C’est un problème récurrent pour les CSE. Les élus reçoivent des plaintes en quantité, en revanche, lorsqu’ils demandent aux salariés s’ils sont prêts à témoigner, ceux-ci disparaissent presqu’aussi vite qu’ils sont venus. Une crainte d’écrire qui complique sensiblement la tâche du comité. Heureusement, la Cour de cassation a rappelé que les témoignages pouvaient être anonymisés sans perdre de leur valeur.
C’est un véritable sujet : que ce soit pour soi-même ou pour appuyer d’autres salariés, peu sont les collègues prêts à mettre noir sur blanc un témoignage. Crainte des représailles, de l’ostracisation, d’une plainte en dénonciation calomnieuse, ou tout simplement volonté de rester neutre dans les conflits, nombreuses sont les raisons de prendre du recul lorsque l’on est sollicité pour témoigner.

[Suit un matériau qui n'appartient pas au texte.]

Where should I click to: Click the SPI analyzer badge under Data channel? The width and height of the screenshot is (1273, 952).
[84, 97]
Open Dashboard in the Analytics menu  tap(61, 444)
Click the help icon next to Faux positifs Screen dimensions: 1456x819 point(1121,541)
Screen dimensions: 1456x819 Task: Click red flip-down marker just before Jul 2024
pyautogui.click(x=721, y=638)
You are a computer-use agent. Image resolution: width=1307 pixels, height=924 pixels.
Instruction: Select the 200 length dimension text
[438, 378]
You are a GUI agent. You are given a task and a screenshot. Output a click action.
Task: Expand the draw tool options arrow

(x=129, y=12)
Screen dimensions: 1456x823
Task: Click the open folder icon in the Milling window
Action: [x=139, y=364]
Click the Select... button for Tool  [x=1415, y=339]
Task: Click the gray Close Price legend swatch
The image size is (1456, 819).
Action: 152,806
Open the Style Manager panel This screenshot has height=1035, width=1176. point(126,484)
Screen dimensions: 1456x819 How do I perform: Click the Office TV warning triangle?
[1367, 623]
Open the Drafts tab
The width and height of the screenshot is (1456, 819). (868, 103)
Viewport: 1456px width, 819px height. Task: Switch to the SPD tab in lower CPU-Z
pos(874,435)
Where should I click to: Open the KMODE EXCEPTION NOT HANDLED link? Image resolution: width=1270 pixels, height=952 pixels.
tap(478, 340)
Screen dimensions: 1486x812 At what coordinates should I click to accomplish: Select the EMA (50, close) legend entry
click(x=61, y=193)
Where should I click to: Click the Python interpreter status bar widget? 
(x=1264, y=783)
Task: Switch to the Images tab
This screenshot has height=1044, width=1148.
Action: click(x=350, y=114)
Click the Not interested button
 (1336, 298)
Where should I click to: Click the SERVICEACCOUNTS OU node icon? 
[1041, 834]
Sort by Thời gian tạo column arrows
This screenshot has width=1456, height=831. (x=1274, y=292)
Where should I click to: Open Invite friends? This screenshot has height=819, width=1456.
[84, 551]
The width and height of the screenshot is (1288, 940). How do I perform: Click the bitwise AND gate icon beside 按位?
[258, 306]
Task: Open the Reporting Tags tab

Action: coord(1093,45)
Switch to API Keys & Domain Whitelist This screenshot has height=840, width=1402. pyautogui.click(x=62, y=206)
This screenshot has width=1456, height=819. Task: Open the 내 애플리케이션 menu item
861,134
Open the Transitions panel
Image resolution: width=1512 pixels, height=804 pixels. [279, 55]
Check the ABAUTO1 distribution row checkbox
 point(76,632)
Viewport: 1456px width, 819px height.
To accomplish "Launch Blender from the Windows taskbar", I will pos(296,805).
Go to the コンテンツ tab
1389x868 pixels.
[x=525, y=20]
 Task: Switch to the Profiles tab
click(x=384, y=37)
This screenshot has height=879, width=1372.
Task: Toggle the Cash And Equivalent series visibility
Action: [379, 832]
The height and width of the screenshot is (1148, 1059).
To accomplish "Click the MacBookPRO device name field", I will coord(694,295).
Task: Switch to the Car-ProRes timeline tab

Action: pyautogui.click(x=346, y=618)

Le constat devient un problème lorsque le CSE a justement besoin de preuves pour appuyer une de ses actions. Dans l’affaire jugée par la Cour de cassation, le contentieux concernait un droit d’alerte pour risque grave, mais le comité ou un syndicat peuvent également avoir besoin d’attestation pour initier une enquête pour harcèlement, une alerte liée à des risques psychosociaux, une action contre une inégalité de traitement…
Pour contourner la difficulté, certains choisissent de produire des témoignages anonymisés, prêtant ainsi le flanc à une défense simple mais efficace de l’employeur : de telles attestations sont nécessairement sans valeur, je ne peux me défendre face à des personnes que je ne connais pas.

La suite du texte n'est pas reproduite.